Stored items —
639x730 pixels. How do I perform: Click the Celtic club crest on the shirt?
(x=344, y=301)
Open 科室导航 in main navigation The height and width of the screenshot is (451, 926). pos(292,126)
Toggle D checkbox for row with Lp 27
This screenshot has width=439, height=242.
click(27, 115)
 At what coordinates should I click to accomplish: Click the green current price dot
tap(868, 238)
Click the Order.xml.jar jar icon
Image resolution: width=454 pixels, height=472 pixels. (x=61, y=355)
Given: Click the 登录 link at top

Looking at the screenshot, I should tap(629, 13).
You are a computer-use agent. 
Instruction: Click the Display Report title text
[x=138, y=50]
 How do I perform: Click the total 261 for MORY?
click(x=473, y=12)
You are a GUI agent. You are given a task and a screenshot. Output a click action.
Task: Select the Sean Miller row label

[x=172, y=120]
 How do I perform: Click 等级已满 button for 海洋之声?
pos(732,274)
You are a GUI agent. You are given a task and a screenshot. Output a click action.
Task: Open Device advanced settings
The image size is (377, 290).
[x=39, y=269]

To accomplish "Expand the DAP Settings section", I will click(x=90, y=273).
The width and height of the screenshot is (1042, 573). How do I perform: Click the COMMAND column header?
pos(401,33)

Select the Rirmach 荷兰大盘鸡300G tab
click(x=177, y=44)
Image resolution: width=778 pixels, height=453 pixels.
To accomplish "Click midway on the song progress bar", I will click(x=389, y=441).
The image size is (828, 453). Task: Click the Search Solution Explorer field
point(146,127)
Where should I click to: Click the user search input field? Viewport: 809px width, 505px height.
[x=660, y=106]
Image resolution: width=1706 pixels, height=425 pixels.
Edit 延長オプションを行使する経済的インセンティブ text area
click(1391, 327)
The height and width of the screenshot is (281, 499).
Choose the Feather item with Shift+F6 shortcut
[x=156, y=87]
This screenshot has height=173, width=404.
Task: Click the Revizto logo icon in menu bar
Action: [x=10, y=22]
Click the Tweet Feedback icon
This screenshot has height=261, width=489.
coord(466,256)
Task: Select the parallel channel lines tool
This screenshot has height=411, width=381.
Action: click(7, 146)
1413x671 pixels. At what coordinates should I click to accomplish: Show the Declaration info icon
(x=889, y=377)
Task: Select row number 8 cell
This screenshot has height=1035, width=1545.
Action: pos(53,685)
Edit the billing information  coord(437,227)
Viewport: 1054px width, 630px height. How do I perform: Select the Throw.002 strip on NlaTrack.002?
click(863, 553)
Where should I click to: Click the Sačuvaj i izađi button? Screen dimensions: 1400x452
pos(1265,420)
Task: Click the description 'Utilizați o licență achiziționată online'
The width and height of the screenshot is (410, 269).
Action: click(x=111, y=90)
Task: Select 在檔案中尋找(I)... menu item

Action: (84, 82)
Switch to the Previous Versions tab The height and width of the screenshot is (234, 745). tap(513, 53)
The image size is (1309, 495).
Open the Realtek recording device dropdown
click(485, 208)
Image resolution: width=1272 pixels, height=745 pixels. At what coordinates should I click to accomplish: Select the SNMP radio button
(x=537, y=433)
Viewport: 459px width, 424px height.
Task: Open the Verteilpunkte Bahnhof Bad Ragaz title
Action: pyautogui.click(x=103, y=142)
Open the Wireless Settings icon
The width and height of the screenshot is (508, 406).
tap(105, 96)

WHAT THE EXERCISE ASKS — Every line from the one that has "This screenshot has height=1035, width=1545." down to the last line above must be written out exactly, with both ends included and nothing else.

RESULT FOR THIS TASK —
This screenshot has height=1035, width=1545.
Action: pos(53,685)
Edit the billing information  coord(437,227)
Viewport: 1054px width, 630px height. How do I perform: Select the Throw.002 strip on NlaTrack.002?
click(863, 553)
Where should I click to: Click the Sačuvaj i izađi button? Screen dimensions: 1400x452
pos(1265,420)
Task: Click the description 'Utilizați o licență achiziționată online'
The width and height of the screenshot is (410, 269).
Action: click(x=111, y=90)
Task: Select 在檔案中尋找(I)... menu item

Action: (84, 82)
Switch to the Previous Versions tab The height and width of the screenshot is (234, 745). tap(513, 53)
The image size is (1309, 495).
Open the Realtek recording device dropdown
click(485, 208)
Image resolution: width=1272 pixels, height=745 pixels. At what coordinates should I click to accomplish: Select the SNMP radio button
(x=537, y=433)
Viewport: 459px width, 424px height.
Task: Open the Verteilpunkte Bahnhof Bad Ragaz title
Action: pyautogui.click(x=103, y=142)
Open the Wireless Settings icon
The width and height of the screenshot is (508, 406).
tap(105, 96)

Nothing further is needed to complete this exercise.